MINING heavyweight Rio Tinto has signed up for a joint iron ore venture in West Africa with state owned metals group Chinalco.
The Anglo-Australian miner is putting its 95 per cent stake in the Simandou project in Guinea into the mix with Chinalco then paying $1.35bn (£891m) for a 47 per cent interest in the project.
This gives the Chinese group an effective stake of 44.65 per cent.
Guinean authorities also have the option to buy up to 20 per cent of the development.
Rio claims Simandou is one of the world’s biggest undeveloped iron ore deposits with 2.25bn tonnes of ore.
The $6bn project is forecast to produce 70m tonnes of ore in 2013 with potentially higher levels in years to come.
Rio and Chinalco have had a frosty relationship over the years, but this deal could thaw tensions between the two that came to a head when Rio ditched a $19.5bn deal with Chinalco in June of last year.
Most recently, four Rio Tinto employees are standing trial accused of spying on China.
However, the new project could have helped to thaw tensions. Tom Albanese, chief executive, Rio Tinto said "We have long believed that Rio Tinto and Chinalco could work together on major projects for mutual benefit.
"We believe the Simandou project is a large scale, long life asset and is the single best undeveloped source of high grade iron ore.

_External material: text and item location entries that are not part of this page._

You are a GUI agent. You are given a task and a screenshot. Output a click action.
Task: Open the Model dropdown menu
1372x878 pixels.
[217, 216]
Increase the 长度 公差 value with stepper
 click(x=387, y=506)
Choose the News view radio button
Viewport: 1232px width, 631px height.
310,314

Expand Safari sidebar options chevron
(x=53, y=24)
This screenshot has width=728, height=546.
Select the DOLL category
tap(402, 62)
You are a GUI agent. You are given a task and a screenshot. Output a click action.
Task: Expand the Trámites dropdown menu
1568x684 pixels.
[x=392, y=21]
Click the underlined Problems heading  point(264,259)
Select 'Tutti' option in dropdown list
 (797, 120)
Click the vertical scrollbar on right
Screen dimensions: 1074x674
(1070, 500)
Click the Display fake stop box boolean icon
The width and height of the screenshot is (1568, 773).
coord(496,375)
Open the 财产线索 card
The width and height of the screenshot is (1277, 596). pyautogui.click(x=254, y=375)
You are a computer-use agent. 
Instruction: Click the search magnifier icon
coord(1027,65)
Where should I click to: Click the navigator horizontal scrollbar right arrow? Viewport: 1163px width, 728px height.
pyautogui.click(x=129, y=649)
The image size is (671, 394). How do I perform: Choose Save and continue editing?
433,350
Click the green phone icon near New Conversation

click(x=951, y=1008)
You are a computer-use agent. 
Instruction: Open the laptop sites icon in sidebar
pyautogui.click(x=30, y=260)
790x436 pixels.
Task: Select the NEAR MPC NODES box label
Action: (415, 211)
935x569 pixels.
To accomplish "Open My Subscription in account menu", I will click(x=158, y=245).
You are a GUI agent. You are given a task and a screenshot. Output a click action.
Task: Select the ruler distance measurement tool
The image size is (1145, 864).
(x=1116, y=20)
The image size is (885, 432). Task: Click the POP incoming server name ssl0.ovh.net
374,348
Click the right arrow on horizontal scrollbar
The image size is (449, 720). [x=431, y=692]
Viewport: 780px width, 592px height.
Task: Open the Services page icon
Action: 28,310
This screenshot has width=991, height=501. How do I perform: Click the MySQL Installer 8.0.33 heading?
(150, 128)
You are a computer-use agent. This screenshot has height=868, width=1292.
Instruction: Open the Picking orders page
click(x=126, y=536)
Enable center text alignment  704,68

By working with Chinalco and the IFC we expect to realise great economic and social benefits for Guinea, and great value for our shareholders."
The joint venture covers rail and port infrastructure as well as the mine itself. Once the joint venture is up and running, Rio Tinto's Simfer subsidiary will continue to manage the development of the Simandou project.
Chinalco, in a separate statement on its own website, added that itself and Rio would each nominate three directors for the iron ore venture.
Rio had planned to develop the Simandou project in late 2008 but put its plans on hold as commodities markets tumbled in the financial crisis.